2. Pada abstrak yang disajikan, penulis tidak memberikan gambaran yang jelas
seperti masalah, tujuan, metode yang digunakan, sampel dan saran terkesan seperti
artikel biasa.
3. Instrumenpengumpulan data yang disajikan oleh si penulis kurang jelas.
4. Sesuai kriteria kemutahiran pada jurnal, bahwa sebuah jurnal dapat disebut
mutakhir apabila buku referensi yang digunakan lima sampai sepuluh tahun maksimal
setelah
jurnal yang akan dianalisis diterbitkan . Namun pada jurnal ini masih terdapat referensi
lewat dari kiteria kemutahiran jurnal diantaranya penggunaan buku pada tahun 1997,
1998, dan 2004.
5. Penulisan kata biografy yang salah terdapat kata kata BIOGRaFY.
6. Sebaiknya halaman daftar pustaka dan biografi tidak digabungkan menjadi satu
halaman. Namun pada jurnal ini penulis menggabungkan kedua hal tersebut sehingga
terlihat kurang rapi
10
7. Daftar pustaka seharusnya tidak perlu dilengkapi penomoran kecuali
menggunakan catatan kaki.

11
BAB III

PENUTUP
3.1. Simpulan
Dari kedua jurnal yang kami review bahwa jurnal pertama membahas tentang tingkat
toleransi antar umat beragama di kalangan masyarakat perkotaan yang memiliki karakter sosial
dan budaya yang beragam. Seperti juga kota-kota lainnya, Bandung memiliki ciri heterogenitas
secara sosial. Dalam kedudukannya sebagai pusat pemerintahan di Jawa Barat, juga kota
pendidikan, dan kota wisata, kehadiran para pendatang, baik dari daerah-daerah lain di Indonesia
maupun dari luar negeri, tidak dapat dihindari. Sedangkan pada jurnal kedua Artikel ini
difokuskan pada dua faktor yang sangat penting saat membahas pluralisme agama. Seseorang
harus membedakan istilah pluralitas dan pluralisme dan menekankan pentingnya dialog dan
toleransi dalam masyarakat multikultural, oleh karena itu dalam masyarakat dengan pluralisme
agama yang dikembangkan, di antaranya Masyarakat Montenegrin tidak tertinggal.

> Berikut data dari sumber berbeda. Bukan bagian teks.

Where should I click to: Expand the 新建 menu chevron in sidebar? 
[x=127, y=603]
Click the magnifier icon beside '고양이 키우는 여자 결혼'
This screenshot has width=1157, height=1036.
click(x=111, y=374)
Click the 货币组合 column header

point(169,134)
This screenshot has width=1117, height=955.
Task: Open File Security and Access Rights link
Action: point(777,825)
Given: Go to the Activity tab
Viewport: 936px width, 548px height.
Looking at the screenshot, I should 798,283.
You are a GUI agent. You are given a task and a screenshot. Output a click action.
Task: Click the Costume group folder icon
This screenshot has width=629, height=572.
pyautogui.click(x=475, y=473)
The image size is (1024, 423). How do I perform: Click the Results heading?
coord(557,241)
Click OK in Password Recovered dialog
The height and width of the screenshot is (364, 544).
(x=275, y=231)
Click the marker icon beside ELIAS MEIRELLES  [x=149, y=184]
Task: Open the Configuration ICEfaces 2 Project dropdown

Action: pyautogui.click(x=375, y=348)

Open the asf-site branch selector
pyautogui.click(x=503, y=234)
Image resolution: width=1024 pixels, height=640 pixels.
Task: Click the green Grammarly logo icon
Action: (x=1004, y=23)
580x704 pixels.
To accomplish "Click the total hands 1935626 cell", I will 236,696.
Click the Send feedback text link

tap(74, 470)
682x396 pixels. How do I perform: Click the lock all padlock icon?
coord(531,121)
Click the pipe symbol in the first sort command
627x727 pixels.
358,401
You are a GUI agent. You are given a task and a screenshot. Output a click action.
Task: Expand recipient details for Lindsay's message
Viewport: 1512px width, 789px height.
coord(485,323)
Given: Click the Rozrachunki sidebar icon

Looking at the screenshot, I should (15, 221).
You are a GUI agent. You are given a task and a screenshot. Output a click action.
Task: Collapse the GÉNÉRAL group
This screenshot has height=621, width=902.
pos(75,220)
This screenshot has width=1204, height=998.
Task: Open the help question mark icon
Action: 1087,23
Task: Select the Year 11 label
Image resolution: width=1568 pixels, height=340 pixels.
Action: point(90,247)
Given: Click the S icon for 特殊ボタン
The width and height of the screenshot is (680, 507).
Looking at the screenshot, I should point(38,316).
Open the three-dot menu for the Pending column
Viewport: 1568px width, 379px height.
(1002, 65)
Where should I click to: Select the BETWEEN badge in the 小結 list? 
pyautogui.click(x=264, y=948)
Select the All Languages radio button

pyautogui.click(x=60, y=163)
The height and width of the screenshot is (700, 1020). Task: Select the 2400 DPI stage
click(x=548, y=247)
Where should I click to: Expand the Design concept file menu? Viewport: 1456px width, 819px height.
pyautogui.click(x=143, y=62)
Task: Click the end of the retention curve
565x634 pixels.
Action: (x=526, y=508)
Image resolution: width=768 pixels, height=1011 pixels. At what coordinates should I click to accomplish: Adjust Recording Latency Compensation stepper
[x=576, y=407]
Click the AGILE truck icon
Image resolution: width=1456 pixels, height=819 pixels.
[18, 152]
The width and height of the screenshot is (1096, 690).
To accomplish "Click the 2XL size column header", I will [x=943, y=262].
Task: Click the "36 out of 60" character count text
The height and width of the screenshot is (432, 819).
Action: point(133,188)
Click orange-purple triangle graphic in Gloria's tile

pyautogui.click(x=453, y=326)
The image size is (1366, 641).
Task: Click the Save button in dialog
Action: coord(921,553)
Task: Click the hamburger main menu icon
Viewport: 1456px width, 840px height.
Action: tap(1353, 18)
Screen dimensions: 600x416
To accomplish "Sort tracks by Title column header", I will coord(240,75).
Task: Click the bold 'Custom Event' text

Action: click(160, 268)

Secara keseluruhan kedua jurnal tersebut masih ditemukan kelemahan-kelemahan baik
dari segi sistematika,isi dan kemutakhiran buku yang digunakan.
3.2 Saran
Diharapkan dengan adanya review jurnal ini penulis dapat menjabarkan lebih detail dan
jelas lagi materi yang disampaikan dan mampu memperbaiki kesalahan-kesalahan penulisan
pada jurnal yang akan disajikan. Sehingga kualitas jurnal dapat lebih baik lagi kedepannya.